Quando mi è arrivata la busta con dentro “Andanza” mi sono sentito spiazzato. I libri NN hanno una rigidità controllata, un’elasticità latente. Questo no. La busta invece sembrava contenere un piccolo mattoncino. L’ho aperta e il mattoncino si è rivelato colorato di giallo. Toh, questa non me l’aspettavo, mi sono detto.
L’ho preso in mano, studiato, sfogliato. Il titolo diceva “Andanza. fine un diario”, Ongoingness, the end of a diary. E ho capito che in effetti il formato hardcover mi ricordava i miei primi diari di scuola pieni di foto di calciatori e rock star. Il tuffo all’indietro è stato un carpiato.
Questo libro racconta la vita e la morte di un diario, il diario di Sarah Manguso. Chi ha letto “Il salto” troverà familiare la scrittura dell’autrice. Il suo approccio nei confronti della materia trattata va in profondità, ma lo fa con un certo distacco. Cerca di prendere le distanze per vedere meglio, come quando ci allontaniamo dal particolare per avere chiara l’immagine d’insieme. Mentre leggevo mi saltava continuamente in testa la parola: asettico. Non so se può rendere bene l’idea di quanto ho letto in “Andanza”. Il fatto è che Manguso cerca di affrontare la questione “diario” in maniera quasi scientifica. Il valore aggiunto è che questo tipo di approccio ci porta ad essere ancora più legati e attirati da ciò che scrive. Mi sono ritrovato, dopo venti pagine, a dire: Spiegami, Manguso, spiegami quello che io non riesco a capire.
Il motivo dichiarato dalla Manguso, il motivo che l’ha spinta a scrivere un diario per decenni ha a che fare con la memoria e il ricordo. L’autrice scrive perché se non lo facesse non le sembrerebbe di aver vissuto. Scrive il momento per non perderlo, per non farselo togliere via dall’oblio della memoria. Ma l’autrice scrive anche per essere ricordata, per lasciare una testimonianza di sé. Nessuno di noi vuole essere dimenticato. Scrivere in modo quasi ossessivo della propria vita significa lasciare una testimonianza di sé ai posteri. Che poi siano loro a decidere cosa farne.

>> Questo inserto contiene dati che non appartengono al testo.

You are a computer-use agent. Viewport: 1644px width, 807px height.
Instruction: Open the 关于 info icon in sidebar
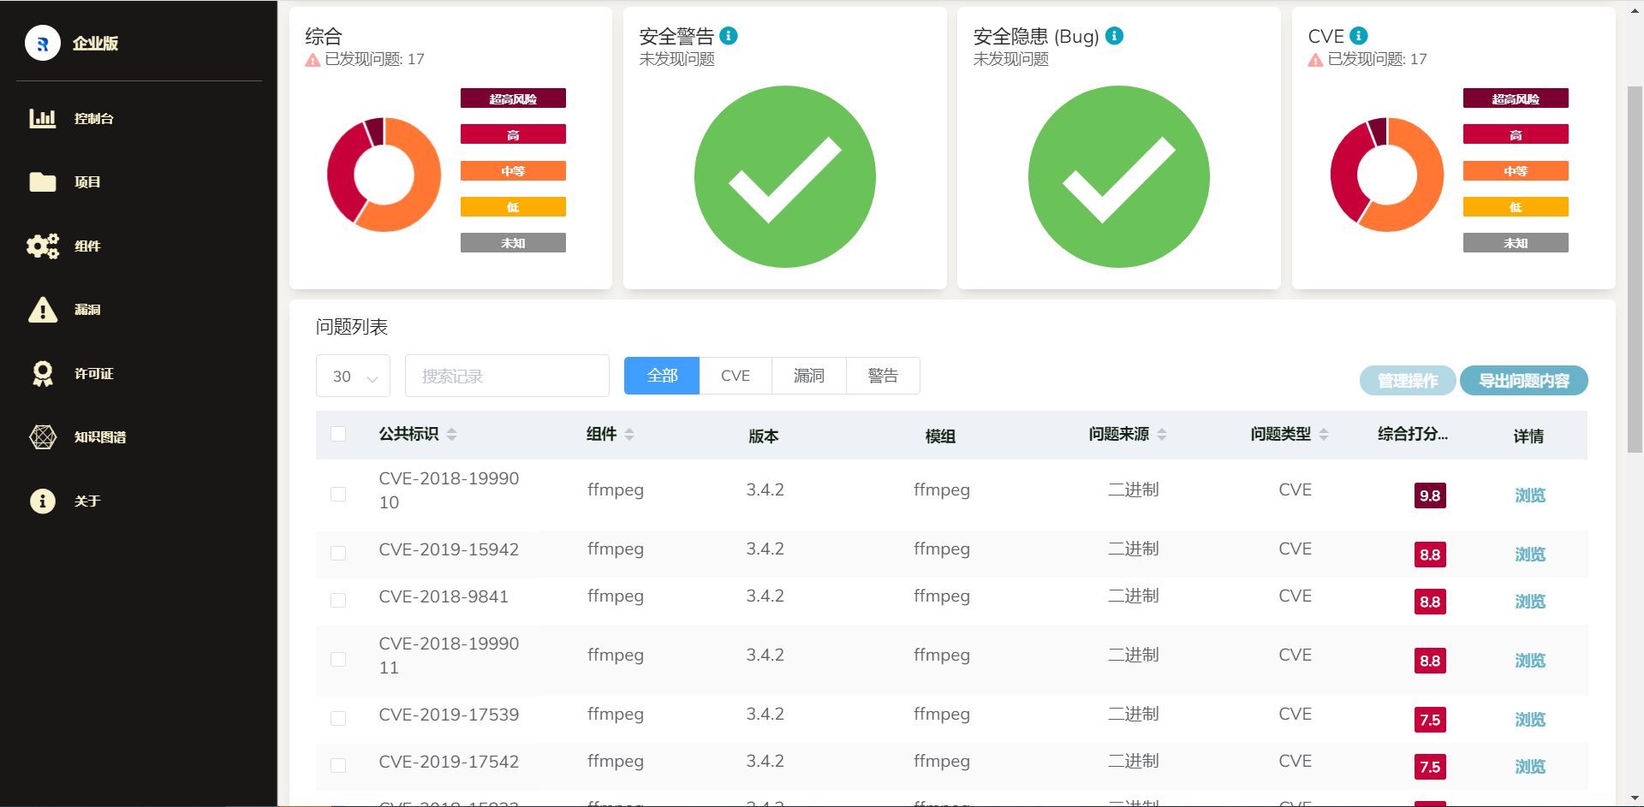42,501
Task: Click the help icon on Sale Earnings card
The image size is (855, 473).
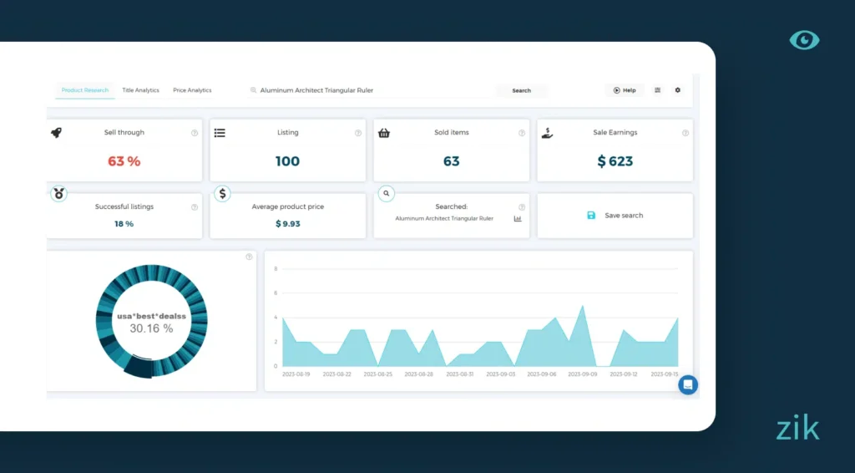Action: [686, 133]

Questo libro è quindi un susseguirsi di riflessioni sul tempo e sulla memoria, sulle tracce che lasciamo quando calpestiamo la terra soffice di questo pianeta, sui sogni e le aspettative e sulla dannata e unica realtà.
Poi Sarah Manguso ha un figlio. Le cose cambiano.
“Poi sono diventata madre e ho iniziato ad abitare il tempo in modo diverso.”
Il parto le lascia in eredità problemi di memoria. Non ricorda le cose, ma il figlio è lì che le ricorda il presente ed è anche un segnale che il futuro si ricorderà di lei.
Prima di diventare madre pensavo di potermi chiedere, Come posso sopravvivere se dimentico così tanto?
Poi ho capito che i momenti dimenticati sono il prezzo della partecipazione continua alla vita, una forza indifferente al tempo.
Il diario non serve più.
Proverò a dirlo in un altro modo: quando sono con mio figlio sento la velocità tonificante del viaggio di sola andata che guida l’esperienza umana.
Ottima traduzione di Gioia Guerzoni, ma non è di certo una novità.
Le illustrazioni sono invece di Marco Petrella. Se ci perdete le ore a capire che tipo di immagini facciano uscire dalla vostra mente sappiate che siete perfettamente normali.
Chissà che questo nuovo formato proposto con il libro della Manguso non dia il via ad una nuova “collana”, una nuova serie di libri, piccoli, agili, fruibili in poco tempo, ma dal contenuto che ti si aggrappa alla giugulare per parecchio tempo.
Sarah Manguso vive a Los Angeles ed è autrice di short stories, poesie, memoir, tradotti in cinese, tedesco, portoghese e spagnolo. Ha ottenuto il supporto della Guggenheim Fellowship e della Hodder Fellowship e le sue raccolte di poesia Siste Viator e The Captain Lands in Paradise hanno vinto il Pushcart Prize. I suoi saggi sono apparsi su Harper’s, McSweeney’s, The Paris Review, The New York Review of Books e sul New YorkTimes Magazine. Ongoingness (di prossima pubblicazio ne per NNE) è stato nominato “Editors’ Choice” del NewYorkTimes.